In May 1960 seven active members of the Mannsville Manor Fire Department borrowed $200 from the department to start the first ambulance service in southern Jefferson County, which at that time served six townships. This was the beginning of Rescue 48. In May 1976, Rescue 48 was reorganized with 25 active members supplying 24-hour ambulance service. The Mannsville Manor Rescue Squad observed their 30th anniversary in 1990. On January 4, 1991, the Rescue Squad became one of the first volunteer paramedic ambulance services in Jefferson County.

The Pierrepont Manor Complex was listed on the National Register of Historic Places in 1977.

==Geography==
Mannsville is located near the southern border of Jefferson County at (43.711334, -76.064104), in the southeastern part of the town of Ellisburg. According to the United States Census Bureau, the village has a total area of 2.4 km2, of which 2.3 km2 are land and 0.1 sqkm, or 3.50%, are water. Skinner Creek by the village attracted early settlers to use its water power.

Mannsville is at the intersection of U.S. Route 11 and County Road 90. Interstate 81 passes within one mile of the village to the west, with an interchange at CR 90. US-11 and I-81 lead north 21 mi to Watertown, the county seat, and south 50 mi to Syracuse.

==Demographics==

As of the census of 2000, there were 400 people, 143 households, and 106 families residing in the village. The population density was 434.6 PD/sqmi. There were 168 housing units at an average density of 182.5 /sqmi. The racial makeup of the village was 99.25% White, 0.25% Native American, 0.25% Asian, and 0.25% from two or more races. Hispanic or Latino of any race were 0.50% of the population.
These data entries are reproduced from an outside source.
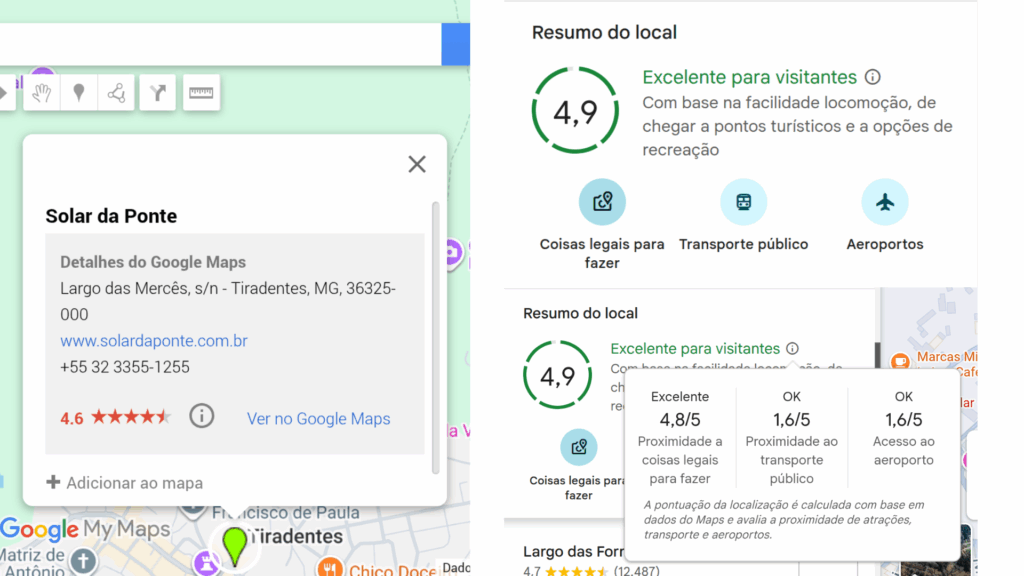Select the Measure distances ruler tool
The width and height of the screenshot is (1024, 576).
pyautogui.click(x=200, y=92)
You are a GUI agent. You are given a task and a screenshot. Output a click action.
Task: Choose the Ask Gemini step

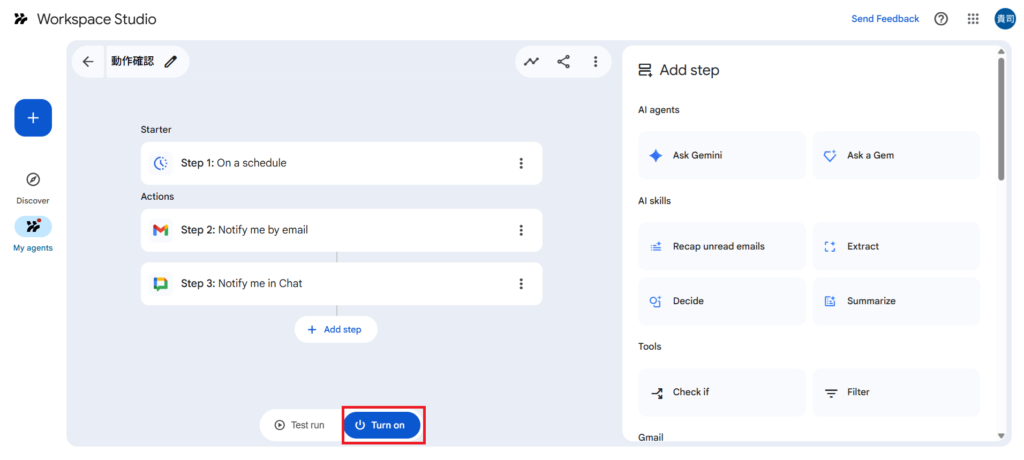click(721, 156)
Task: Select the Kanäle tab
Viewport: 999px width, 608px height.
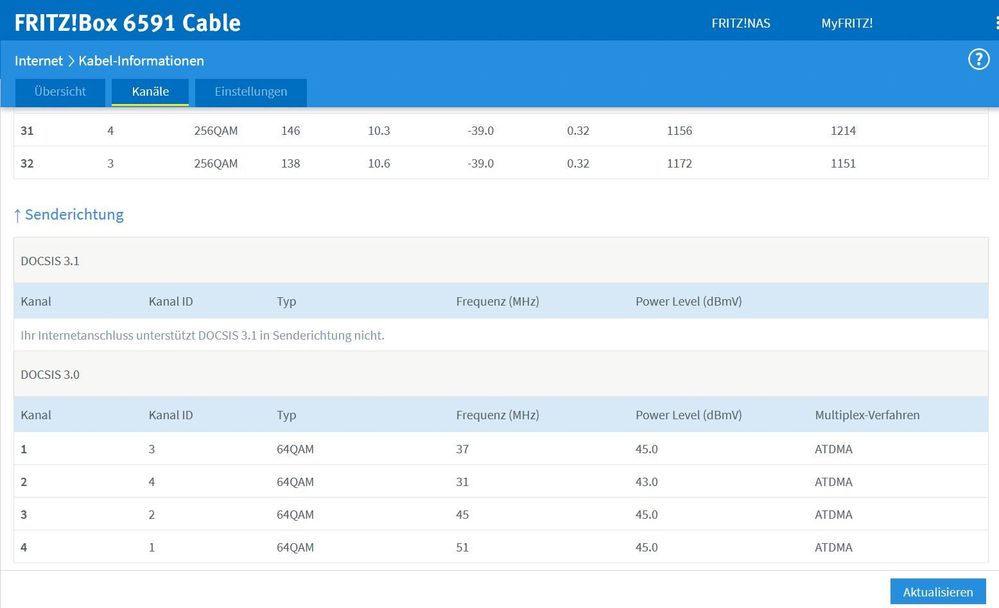Action: pyautogui.click(x=150, y=91)
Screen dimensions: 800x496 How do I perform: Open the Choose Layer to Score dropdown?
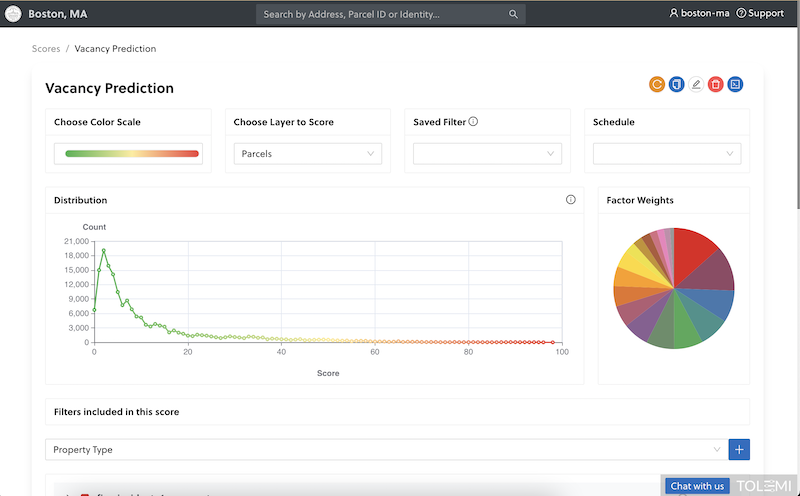[x=307, y=154]
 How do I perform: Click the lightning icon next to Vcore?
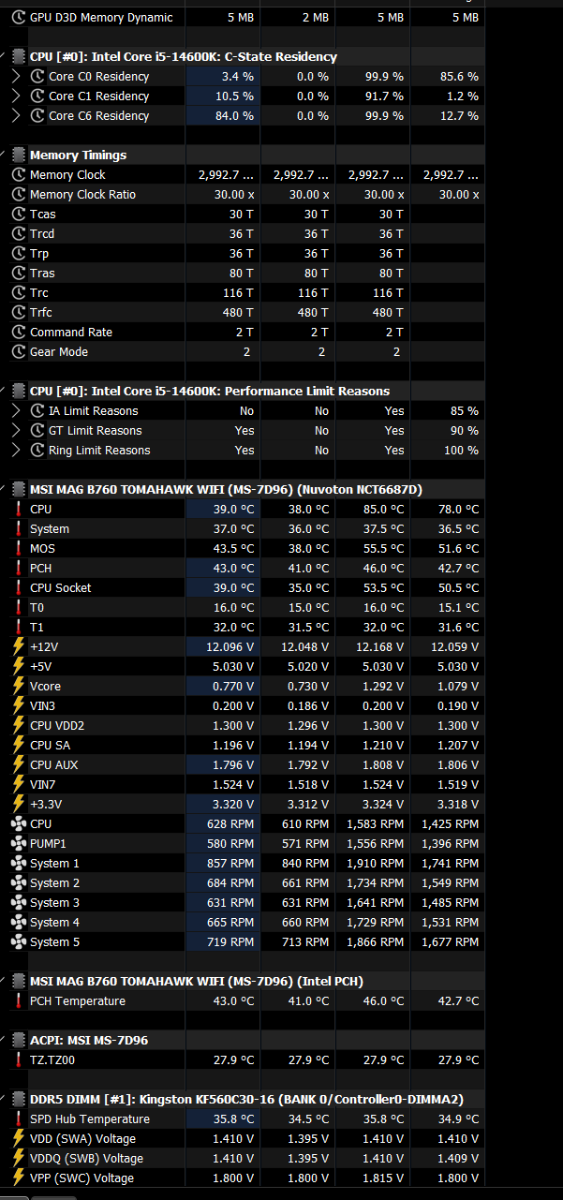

There were 143 households, out of which 42.7% had children under the age of 18 living with them, 54.5% were married couples living together, 15.4% had a female householder with no husband present, and 25.2% were non-families. 18.2% of all households were made up of individuals, and 9.1% had someone living alone who was 65 years of age or older. The average household size was 2.71 and the average family size was 3.07.

In the village, the population was spread out, with 28.8% under the age of 18, 7.3% from 18 to 24, 30.8% from 25 to 44, 18.0% from 45 to 64, and 15.3% who were 65 years of age or older. The median age was 36 years. For every 100 females, there were 89.6 males. For every 100 females age 18 and over, there were 85.1 males.

The median income for a household in the village was $47,574, and the median income for a family was $48,182. Males had a median income of $29,545 versus $20,625 for females. The per capita income for the village was $16,768. About 13.6% of families and 15.7% of the population were below the poverty line, including 24.0% of those under age 18 and 4.5% of those age 65 or over.

Historical population
| Census | Pop. | Note | %± |
| 1880 | 473 |  | — |
| 1890 | 389 |  | −17.8% |
| 1900 | 352 |  | −9.5% |
| 1910 | 330 |  | −6.2% |
| 1920 | 265 |  | −19.7% |
| 1930 | 313 |  | 18.1% |
| 1940 | 348 |  | 11.2% |
| 1950 | 378 |  | 8.6% |
| 1960 | 446 |  | 18.0% |
| 1970 | 494 |  | 10.8% |
| 1980 | 431 |  | −12.8% |
| 1990 | 444 |  | 3.0% |
| 2000 | 400 |  | −9.9% |
| 2010 | 354 |  | −11.5% |
| 2020 | 297 |  | −16.1% |
U.S. Decennial Census

==Education==
The school district is the South Jefferson Central School District.